WORLD.jl is julia wrapper for WORLD, a high-quality speech analysis, modification and synthesis system. This notebook demonstrates how WORLD.jl works.
In [2]:
using PyCall
matplotlib = pyimport("matplotlib")
PyDict(matplotlib["rcParams"])["figure.figsize"] = (12, 5)
using PyPlot
using WAV
using WORLD
In [3]:
# Reading a speech signal
filepath = joinpath(Pkg.dir("WORLD"), "test", "data", "test16k.wav")
x, fs = wavread(filepath)
x = vec(x) # monoral
fs = convert(Int, fs)
# Visualize the speech signal in time-domain
plot(1:endof(x), x, label="a speech signal")
xlim(1, endof(x))
xlabel("sample")
legend()
Out[3]:
In [4]:
# Fundamental frequency (f0) estimation by DIO
period = 5.0
opt = DioOption(f0floor=71.0, f0ceil=800.0, channels_in_octave=2.0, period=period, speed=1)
f0, timeaxis = dio(x, fs, opt)
plot(timeaxis, f0, label="F0 trajectory estimated by DIO", linewidth="2")
xlabel("Time [sec]")
ylabel("Frequency [Hz]")
legend()
Out[4]:
In [5]:
f0_by_dio = copy(f0)
# F0 refinement by StoneMask
f0 = stonemask(x, fs, timeaxis, f0_by_dio)
plot(timeaxis, f0_by_dio, label="F0 trajectory estimated by DIO", linewidth="2")

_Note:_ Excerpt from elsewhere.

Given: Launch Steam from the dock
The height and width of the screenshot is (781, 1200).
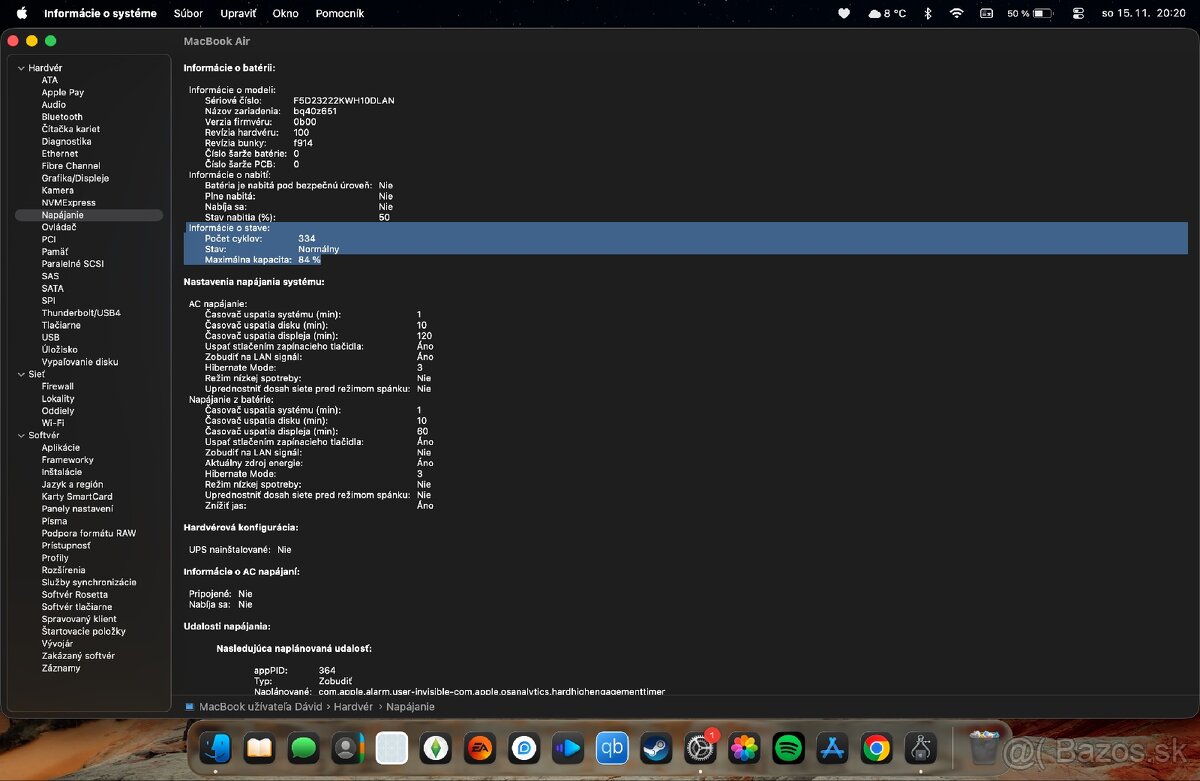Looking at the screenshot, I should tap(656, 748).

plot(timeaxis, f0, label="Refined f0 by StoneMask", linewidth="2")
xlabel("Time [sec]")
ylabel("Frequency [Hz]")
legend()
Out[5]:
In [6]:
# Spectral envelope estimatino by CheapTrick
spectrogram = cheaptrick(x, fs, timeaxis, f0)

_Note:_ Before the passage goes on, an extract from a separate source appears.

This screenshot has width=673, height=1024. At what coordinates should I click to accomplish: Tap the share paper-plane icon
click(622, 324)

imshow(10log10(spectrogram), origin="lower", aspect="auto")
colorbar()
Out[6]:
In [7]:
# Aperiodicity ratio estimation
aperiodicity = d4c(x, fs, timeaxis, f0)
imshow(20log10(aperiodicity), origin="lower", aspect="auto")
colorbar()
Out[7]:
In [8]:
# Sysnthesis from f0, spectral envelope and aperiodicity
y = synthesis(f0, spectrogram, aperiodicity, period, fs, length(x))
println("Mean error: ", mean(abs(y-x))/maxabs(x))

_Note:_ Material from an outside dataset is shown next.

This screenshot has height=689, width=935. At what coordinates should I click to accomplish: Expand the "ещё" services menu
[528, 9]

plot(1:endof(y), y, "r-+", label="reconstructed speech signal")
plot(1:endof(x), x, label="original speech signal")
xlim(1, endof(y))
xlabel("sample")
legend()
Out[8]:
Raw spectrum envelop and aperiodicity spectrum are relatively high dimentional (offen more than 513 or 1023) so one might want to get more compact representation. To do so, mel-cepstrum could be a good choice. As far as I know, this would be useful in statistical speech synthesis and statistical voice conversion.
In [9]:
α = 0.41
fftlen = get_fftsize_for_cheaptrick(fs)
order = 40
# Feature dimention reduces to 41 from 513!
mc = sp2mc(spectrogram, order, α)
imshow(mc, origin="lower", aspect="auto")
colorbar()
Out[9]:
In [10]:
approximate_spectrogram = mc2sp(mc, α, fftlen)
imshow(10log10(approximate_spectrogram), origin="lower", aspect="auto")
colorbar()
Out[10]:
In [13]:
α = 0.41
fftlen = get_fftsize_for_cheaptrick(fs)
order = 40
mc_ap = sp2mc(aperiodicity, order, α)
imshow(mc_ap, origin="lower", aspect="auto")
colorbar()
Out[13]:
In [14]:
approximate_aperiodicity = mc2sp(mc_ap, α, fftlen)
imshow(20log10(approximate_aperiodicity), origin="lower", aspect="auto")
colorbar()
Out[14]:
In [ ]: